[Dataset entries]
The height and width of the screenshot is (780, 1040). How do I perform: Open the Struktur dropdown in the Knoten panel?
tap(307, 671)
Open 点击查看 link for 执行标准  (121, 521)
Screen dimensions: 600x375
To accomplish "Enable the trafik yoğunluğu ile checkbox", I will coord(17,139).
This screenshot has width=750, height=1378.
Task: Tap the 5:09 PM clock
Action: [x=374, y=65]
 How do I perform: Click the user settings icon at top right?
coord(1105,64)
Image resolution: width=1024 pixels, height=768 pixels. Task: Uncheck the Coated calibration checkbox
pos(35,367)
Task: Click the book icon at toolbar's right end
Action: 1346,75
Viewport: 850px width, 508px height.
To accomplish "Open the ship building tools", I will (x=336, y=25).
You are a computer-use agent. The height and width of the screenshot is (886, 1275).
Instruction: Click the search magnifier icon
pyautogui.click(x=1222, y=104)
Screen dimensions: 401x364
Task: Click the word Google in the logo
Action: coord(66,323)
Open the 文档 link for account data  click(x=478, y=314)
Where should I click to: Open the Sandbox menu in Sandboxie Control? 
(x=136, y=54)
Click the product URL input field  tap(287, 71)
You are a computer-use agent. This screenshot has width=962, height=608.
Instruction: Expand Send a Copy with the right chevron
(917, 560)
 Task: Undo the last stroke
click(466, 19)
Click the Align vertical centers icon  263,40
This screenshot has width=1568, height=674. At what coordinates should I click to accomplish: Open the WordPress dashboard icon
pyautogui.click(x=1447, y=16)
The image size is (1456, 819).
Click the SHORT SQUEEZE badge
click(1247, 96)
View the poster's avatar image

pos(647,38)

__THE PROBLEM__: Transcribe the full set of records precisely.

__RESULT OF THE EXERCISE__:
The height and width of the screenshot is (780, 1040). How do I perform: Open the Struktur dropdown in the Knoten panel?
tap(307, 671)
Open 点击查看 link for 执行标准  (121, 521)
Screen dimensions: 600x375
To accomplish "Enable the trafik yoğunluğu ile checkbox", I will coord(17,139).
This screenshot has width=750, height=1378.
Task: Tap the 5:09 PM clock
Action: [x=374, y=65]
 How do I perform: Click the user settings icon at top right?
coord(1105,64)
Image resolution: width=1024 pixels, height=768 pixels. Task: Uncheck the Coated calibration checkbox
pos(35,367)
Task: Click the book icon at toolbar's right end
Action: 1346,75
Viewport: 850px width, 508px height.
To accomplish "Open the ship building tools", I will (x=336, y=25).
You are a computer-use agent. The height and width of the screenshot is (886, 1275).
Instruction: Click the search magnifier icon
pyautogui.click(x=1222, y=104)
Screen dimensions: 401x364
Task: Click the word Google in the logo
Action: coord(66,323)
Open the 文档 link for account data  click(x=478, y=314)
Where should I click to: Open the Sandbox menu in Sandboxie Control? 
(x=136, y=54)
Click the product URL input field  tap(287, 71)
You are a computer-use agent. This screenshot has width=962, height=608.
Instruction: Expand Send a Copy with the right chevron
(917, 560)
 Task: Undo the last stroke
click(466, 19)
Click the Align vertical centers icon  263,40
This screenshot has width=1568, height=674. At what coordinates should I click to accomplish: Open the WordPress dashboard icon
pyautogui.click(x=1447, y=16)
The image size is (1456, 819).
Click the SHORT SQUEEZE badge
click(1247, 96)
View the poster's avatar image

pos(647,38)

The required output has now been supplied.